Federal law, including the Fair Labor Standards Act, requires us to pay employees for their services. The Attorney General’s Office itself even argued during the 2007 budget impasse, and a state court agreed, that those federal laws mandate the continuation of state pay in the absence of a budget. The St. Clair County Circuit Court in its order last summer acknowledged that the failure to pay state employees will “expose the State to great liability because of remedies available to employees under the Fair Labor Standards Act.”
Nothing about last week’s Supreme Court ruling on back pay changes the fact that the Attorney General was right in 2007 and the St. Clair County judge was right in July 2015. We have a continuing legal obligation to comply with those federal laws, and processing our employee payroll in its current form is the only way to ensure our full compliance.

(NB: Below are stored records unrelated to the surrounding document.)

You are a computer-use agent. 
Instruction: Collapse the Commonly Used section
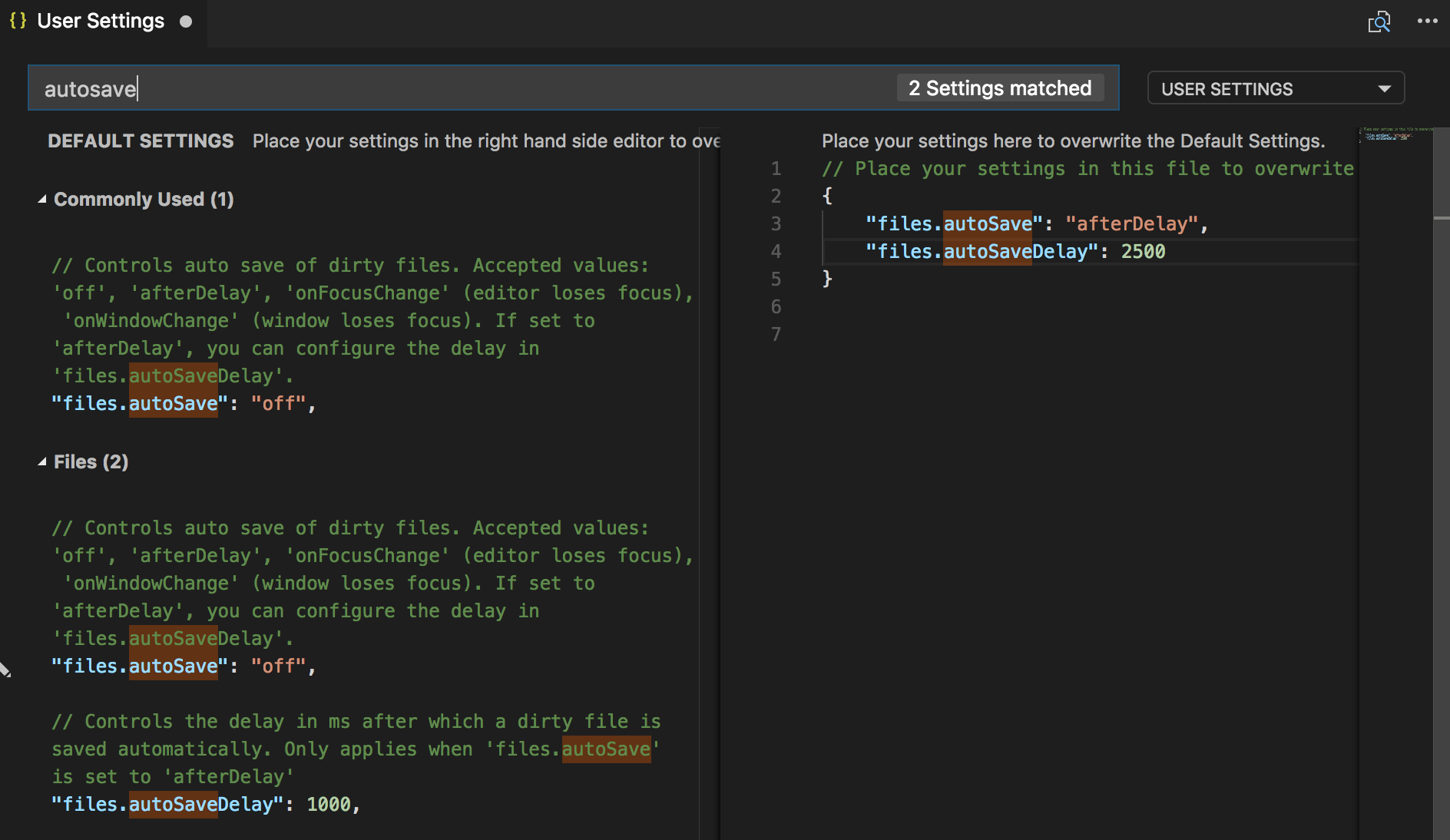click(x=44, y=198)
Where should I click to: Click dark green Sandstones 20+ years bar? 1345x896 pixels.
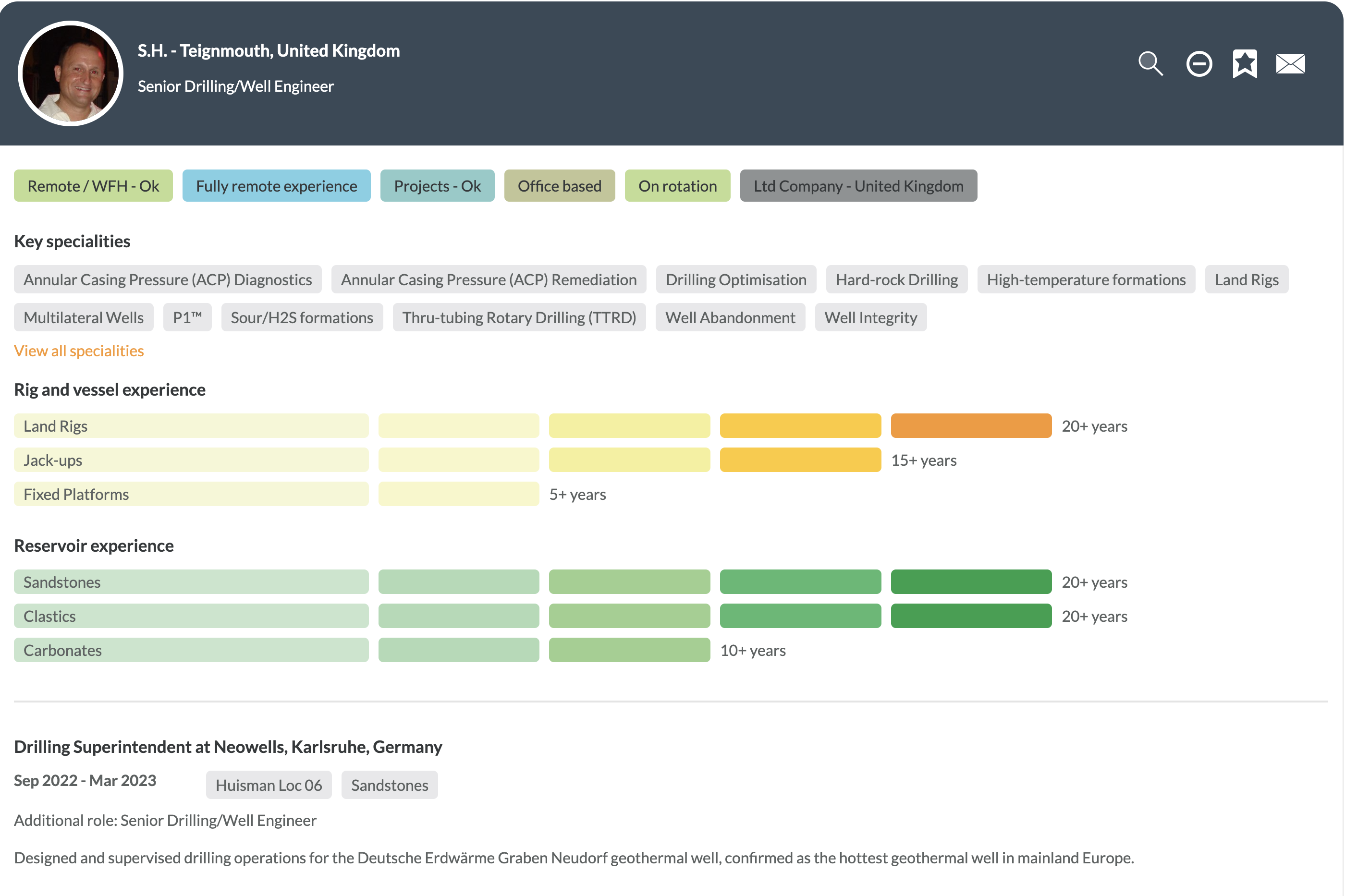click(971, 581)
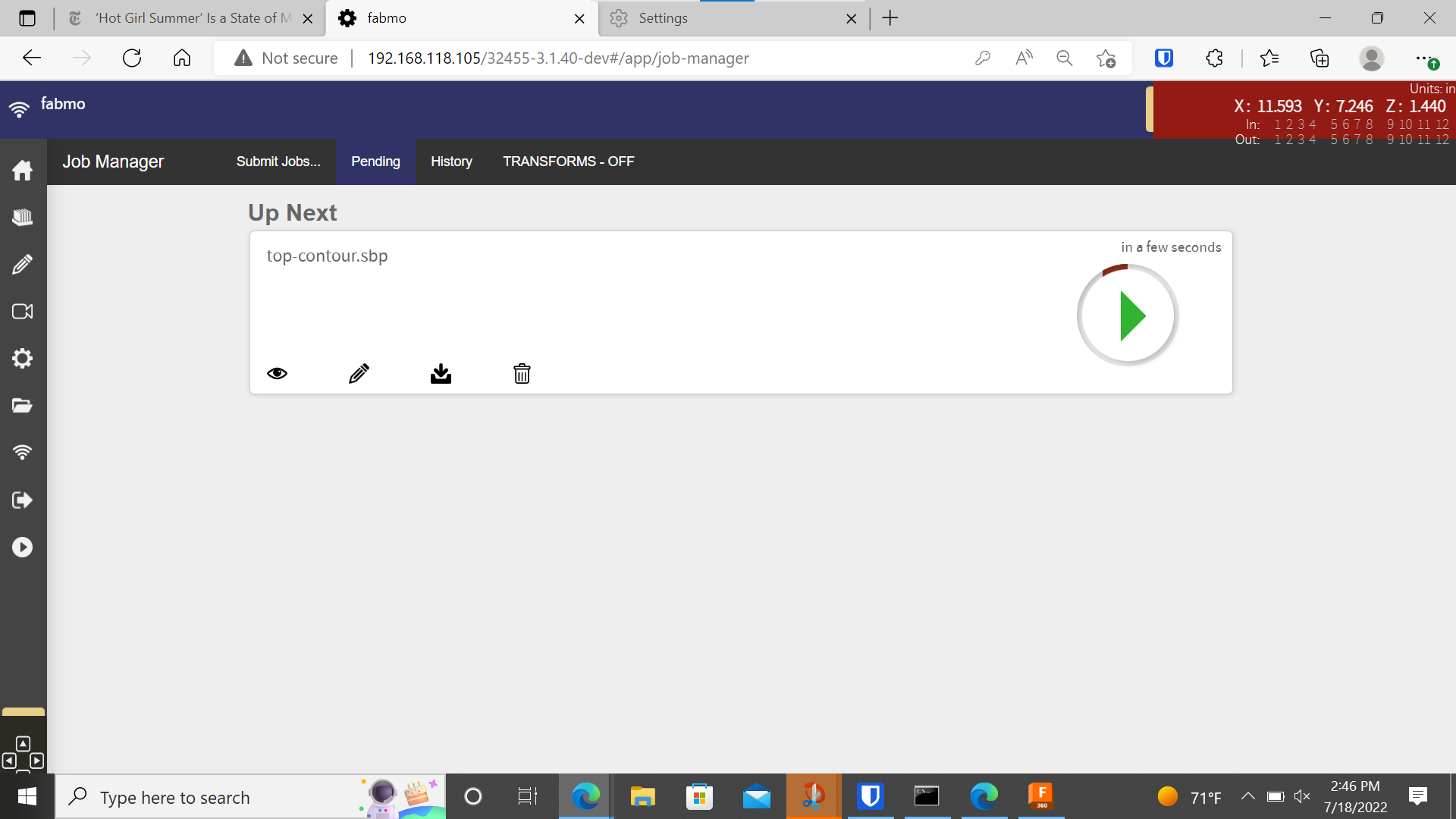Viewport: 1456px width, 819px height.
Task: Open the configuration gear in left sidebar
Action: [x=23, y=359]
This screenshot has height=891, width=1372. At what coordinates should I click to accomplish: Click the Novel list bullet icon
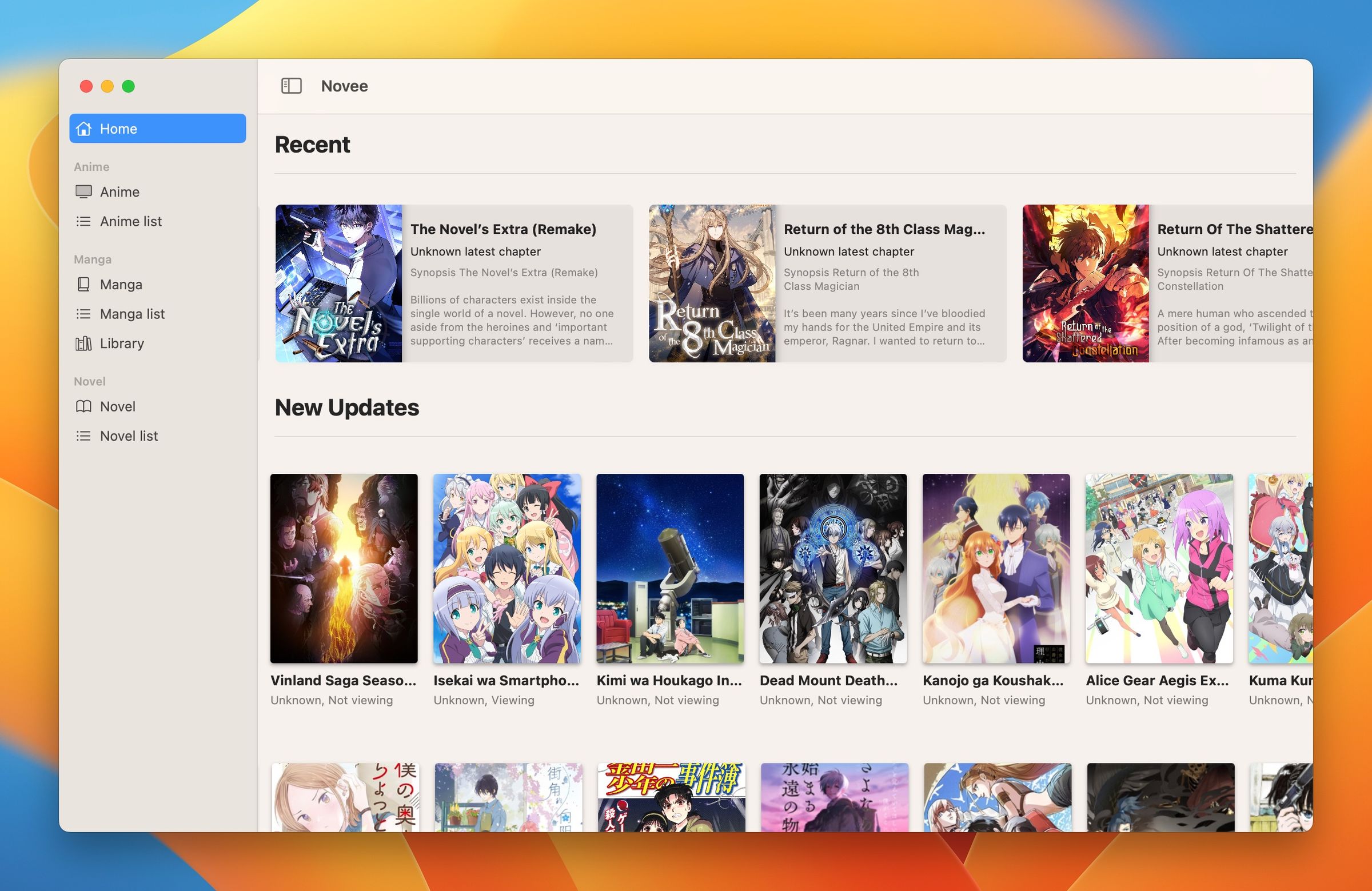coord(83,435)
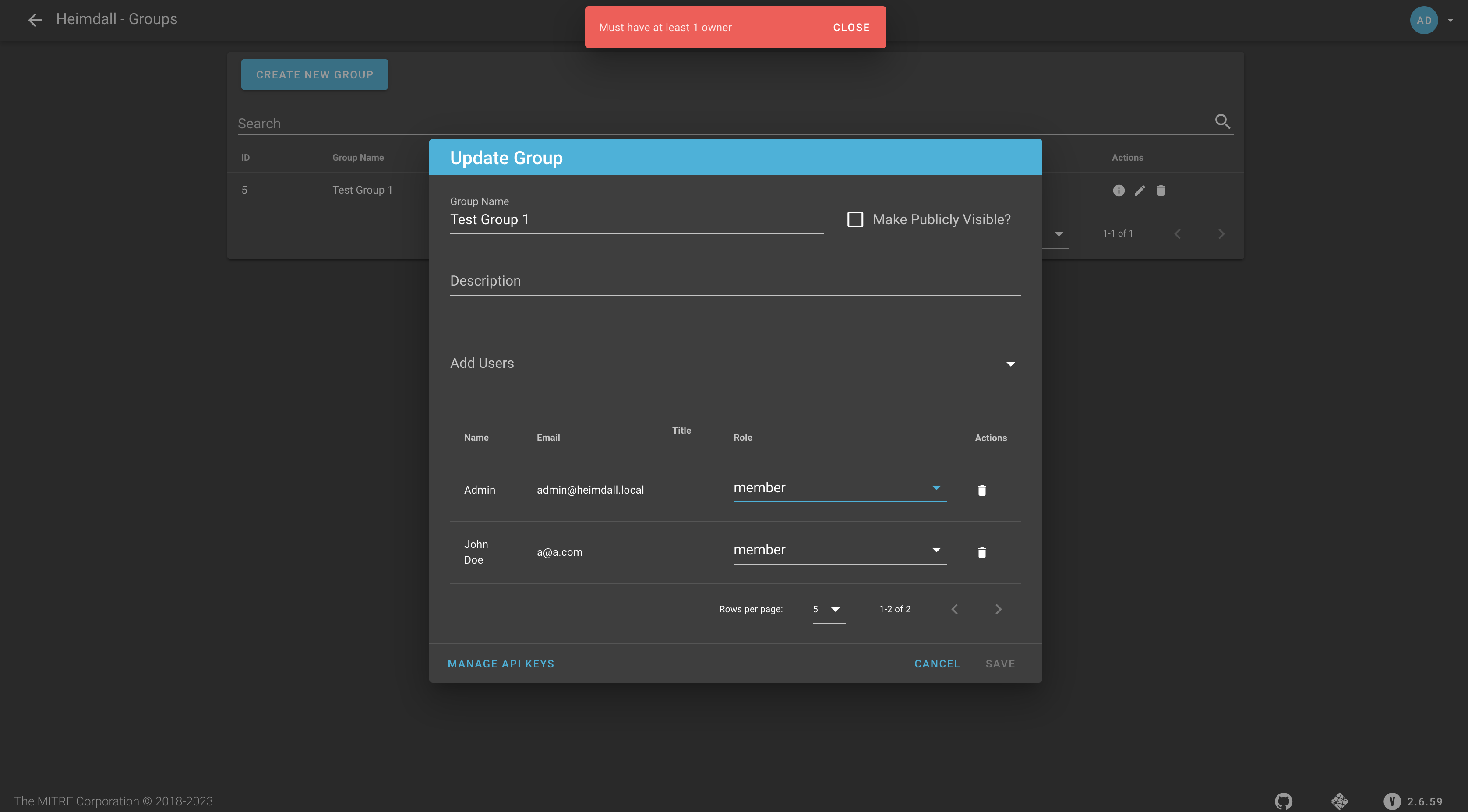Click the back arrow beside Heimdall - Groups

click(35, 20)
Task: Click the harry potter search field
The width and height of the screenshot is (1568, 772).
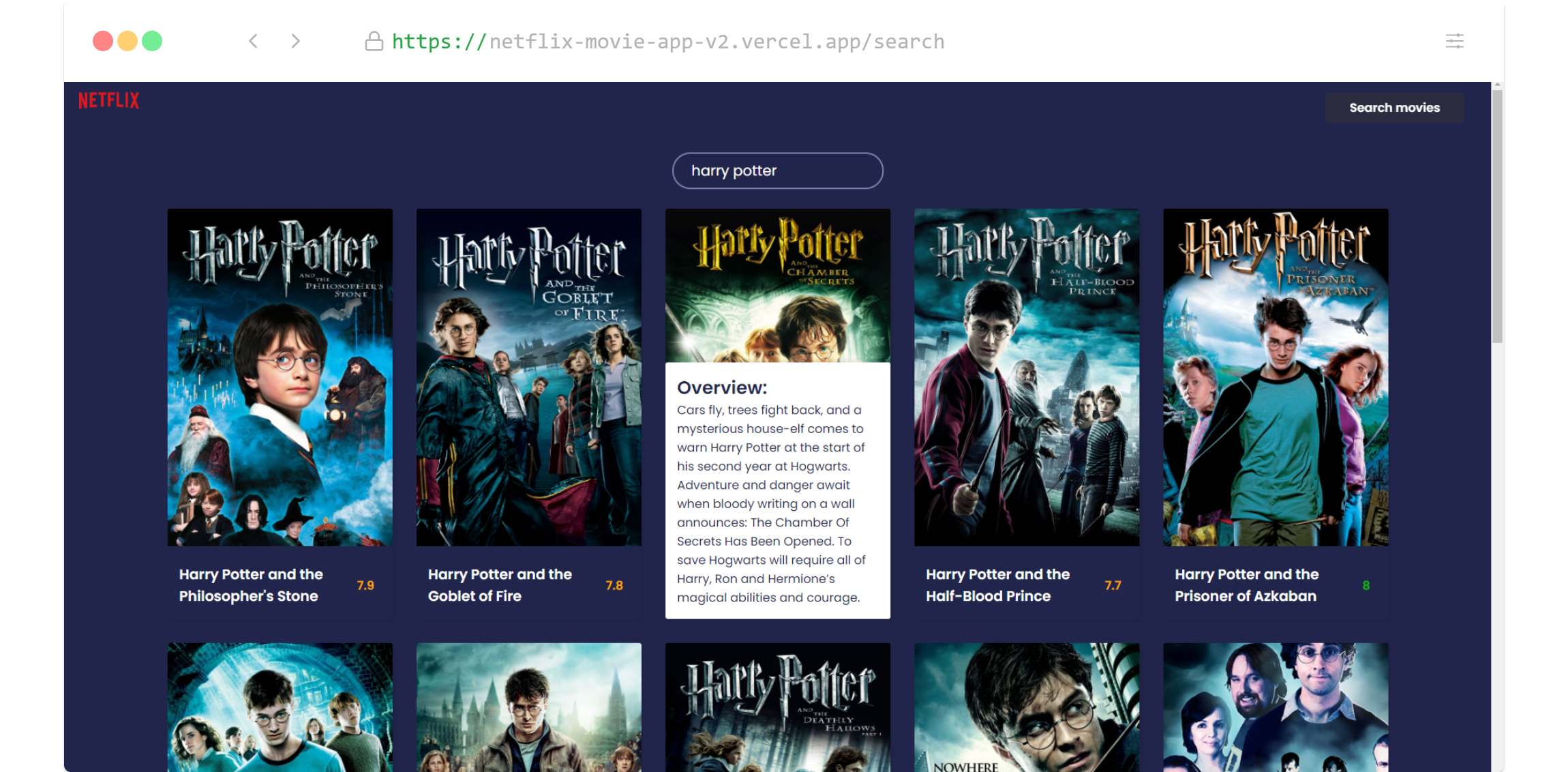Action: (x=777, y=170)
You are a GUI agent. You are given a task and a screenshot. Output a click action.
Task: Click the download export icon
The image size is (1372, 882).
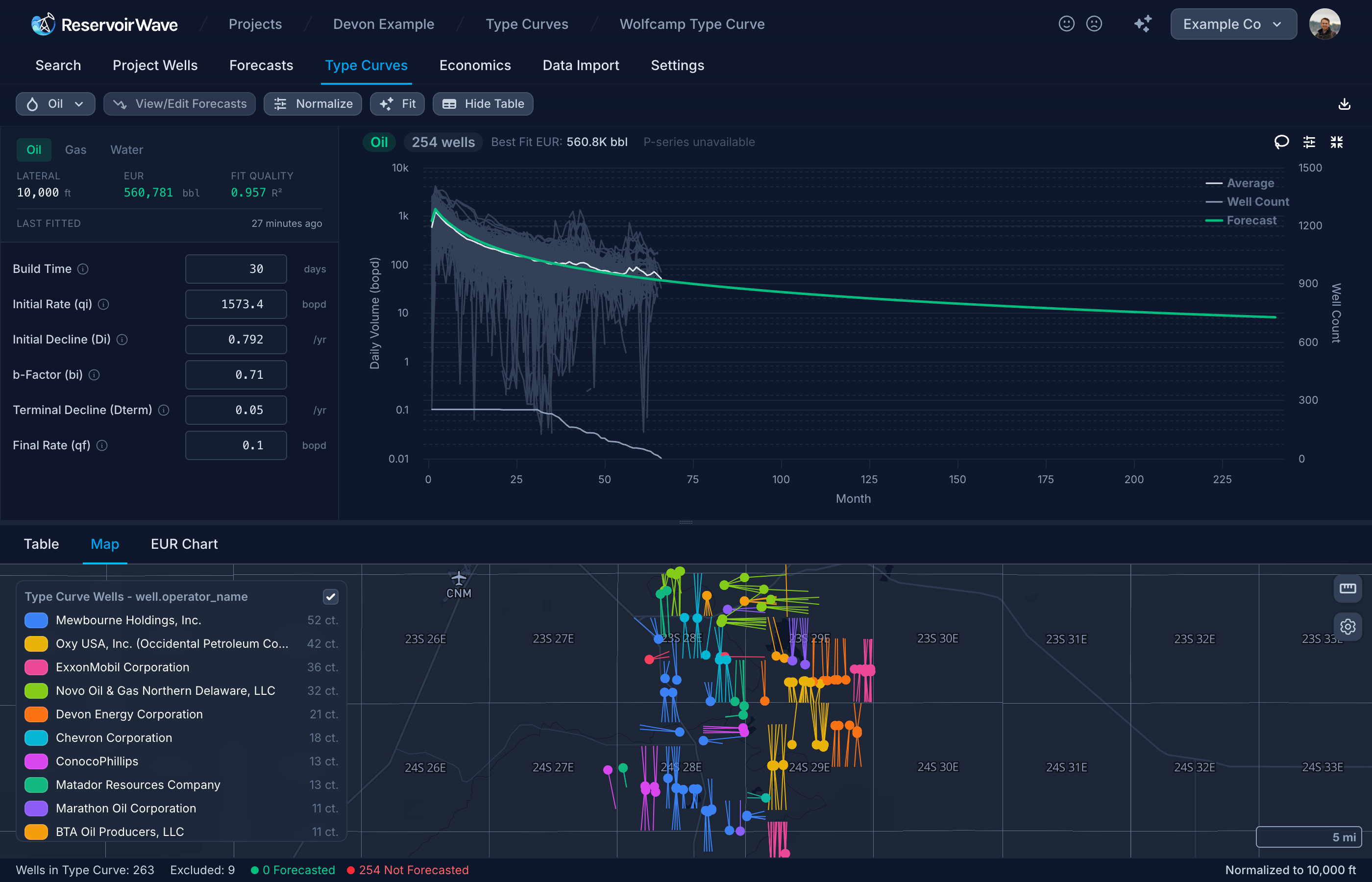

Eliminating state pay and shutting down state offices will jeopardize the well-being of our citizens. In fact, the interruption of critical state services would violate many of the over 80 consent decrees that govern the operation of state government. Those orders, and the state and federal laws they are intended to enforce, may not simply be ignored.
If a legal attempt to block employee pay or shut down state government succeeds, we will demand a vote in the General Assembly on Representative C.D. Davidsmeyer’s HB 4245, legislation that would make state employee pay a continuing appropriation - no different than the continuing appropriation that the General Assembly voted for itself. No executive branch employee, under the Governor’s jurisdiction, the Attorney General’s jurisdiction, or under any other constitutional officer, should be considered a second-class citizen to a different, equal branch of government. If House Democrats can take a month-long vacation and still get paid without a state budget, surely our dedicated state employees who show up for work every day deserve to get paid as well.
Rest assured, whether in the courts or in the General Assembly, our administration will fight to ensure that state employees are fully paid on time.